For phase one British Council were delighted to support the following UK elements of the programme:
Melanie Jackson and Esther Leslie’s illustrated pamphlet, The Inextinguishable, is the latest in their ongoing collaborative exploration of milk. Their work studies milk as a substance that is both primal and subject to the latest biotechnological developments, intersecting political, colonial, and gender histories. Copies of The Inextinguishable are free to take away.
A series of online research dossiers dedicated to the social and cultural context of Derry from the mid-1980s to the early 1990s. It maps various networks of relationships that were formed by individuals and groups that shared common concerns of self-representation and resistance. The project forms part of the Derry Film and Video Workshop research project led by curator Sara Greavu in collaboration with Ciara Phillips.

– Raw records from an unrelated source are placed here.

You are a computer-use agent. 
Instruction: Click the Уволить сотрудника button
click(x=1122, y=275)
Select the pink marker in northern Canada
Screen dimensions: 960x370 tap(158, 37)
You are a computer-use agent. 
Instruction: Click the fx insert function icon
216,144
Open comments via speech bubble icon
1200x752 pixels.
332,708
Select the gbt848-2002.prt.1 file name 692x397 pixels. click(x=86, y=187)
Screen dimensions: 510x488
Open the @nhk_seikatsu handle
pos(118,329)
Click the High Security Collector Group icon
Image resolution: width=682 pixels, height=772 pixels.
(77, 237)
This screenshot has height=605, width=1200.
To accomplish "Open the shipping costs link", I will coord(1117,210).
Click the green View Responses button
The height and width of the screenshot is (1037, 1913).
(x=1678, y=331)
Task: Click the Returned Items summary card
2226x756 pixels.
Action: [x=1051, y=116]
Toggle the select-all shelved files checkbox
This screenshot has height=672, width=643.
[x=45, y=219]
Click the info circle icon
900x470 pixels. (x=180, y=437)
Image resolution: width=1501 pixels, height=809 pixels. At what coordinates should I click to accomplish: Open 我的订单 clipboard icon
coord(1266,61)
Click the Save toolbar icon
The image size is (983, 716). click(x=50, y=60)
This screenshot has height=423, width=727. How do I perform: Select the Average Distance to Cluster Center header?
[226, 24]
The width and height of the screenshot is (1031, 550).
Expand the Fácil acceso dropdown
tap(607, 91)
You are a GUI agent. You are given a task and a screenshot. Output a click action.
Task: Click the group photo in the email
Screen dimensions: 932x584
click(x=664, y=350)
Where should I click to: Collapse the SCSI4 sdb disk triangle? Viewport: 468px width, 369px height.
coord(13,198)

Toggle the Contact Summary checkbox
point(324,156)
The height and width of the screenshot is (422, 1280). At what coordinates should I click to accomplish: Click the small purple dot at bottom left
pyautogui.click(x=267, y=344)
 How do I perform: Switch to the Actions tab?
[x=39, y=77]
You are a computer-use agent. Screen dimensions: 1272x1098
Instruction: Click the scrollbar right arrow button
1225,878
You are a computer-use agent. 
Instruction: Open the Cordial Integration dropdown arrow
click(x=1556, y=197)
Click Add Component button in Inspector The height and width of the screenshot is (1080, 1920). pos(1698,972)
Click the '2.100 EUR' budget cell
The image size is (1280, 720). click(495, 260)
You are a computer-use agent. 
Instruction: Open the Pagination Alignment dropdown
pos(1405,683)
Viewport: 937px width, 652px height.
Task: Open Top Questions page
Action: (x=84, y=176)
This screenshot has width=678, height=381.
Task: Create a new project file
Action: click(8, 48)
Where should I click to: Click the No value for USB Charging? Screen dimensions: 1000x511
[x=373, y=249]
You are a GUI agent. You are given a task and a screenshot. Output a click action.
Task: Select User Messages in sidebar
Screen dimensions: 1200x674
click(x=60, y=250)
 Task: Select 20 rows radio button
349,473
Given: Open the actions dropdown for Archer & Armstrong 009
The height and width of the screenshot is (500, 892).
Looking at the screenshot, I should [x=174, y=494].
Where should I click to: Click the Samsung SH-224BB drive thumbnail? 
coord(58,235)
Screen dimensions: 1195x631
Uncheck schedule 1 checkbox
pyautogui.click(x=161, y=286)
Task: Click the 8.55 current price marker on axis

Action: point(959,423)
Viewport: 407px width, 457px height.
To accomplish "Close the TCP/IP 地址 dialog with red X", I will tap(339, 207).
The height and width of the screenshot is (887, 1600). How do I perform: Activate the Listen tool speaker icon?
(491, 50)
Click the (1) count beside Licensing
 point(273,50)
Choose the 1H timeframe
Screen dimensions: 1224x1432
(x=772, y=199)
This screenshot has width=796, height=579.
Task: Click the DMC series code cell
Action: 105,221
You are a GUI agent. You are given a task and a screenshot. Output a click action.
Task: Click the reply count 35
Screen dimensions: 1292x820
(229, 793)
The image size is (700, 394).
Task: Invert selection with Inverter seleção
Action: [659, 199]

WAAG was founded in April 1987 as a reaction to the exclusion of women artists from key local and international exhibitions. That same year WAAG organised a photo slide exhibition at the Project Art Centre, Dublin, of works by 91 women artists working in Ireland—a strategy of exhibition-making much ahead of its time. The material presented here is drawn from the collection of Pauline Cummins, held at the National Irish Visual Arts Library (NIVAL), Dublin.
Curraghinalt, by Emily McFarland, is the first work in a three part video series that makes visible and bears witness to the changing ecology of a particular landscape in the Sperrin Mountains of West Tyrone, in the North of Ireland. This film can also be viewed on aemi for the rest of this month.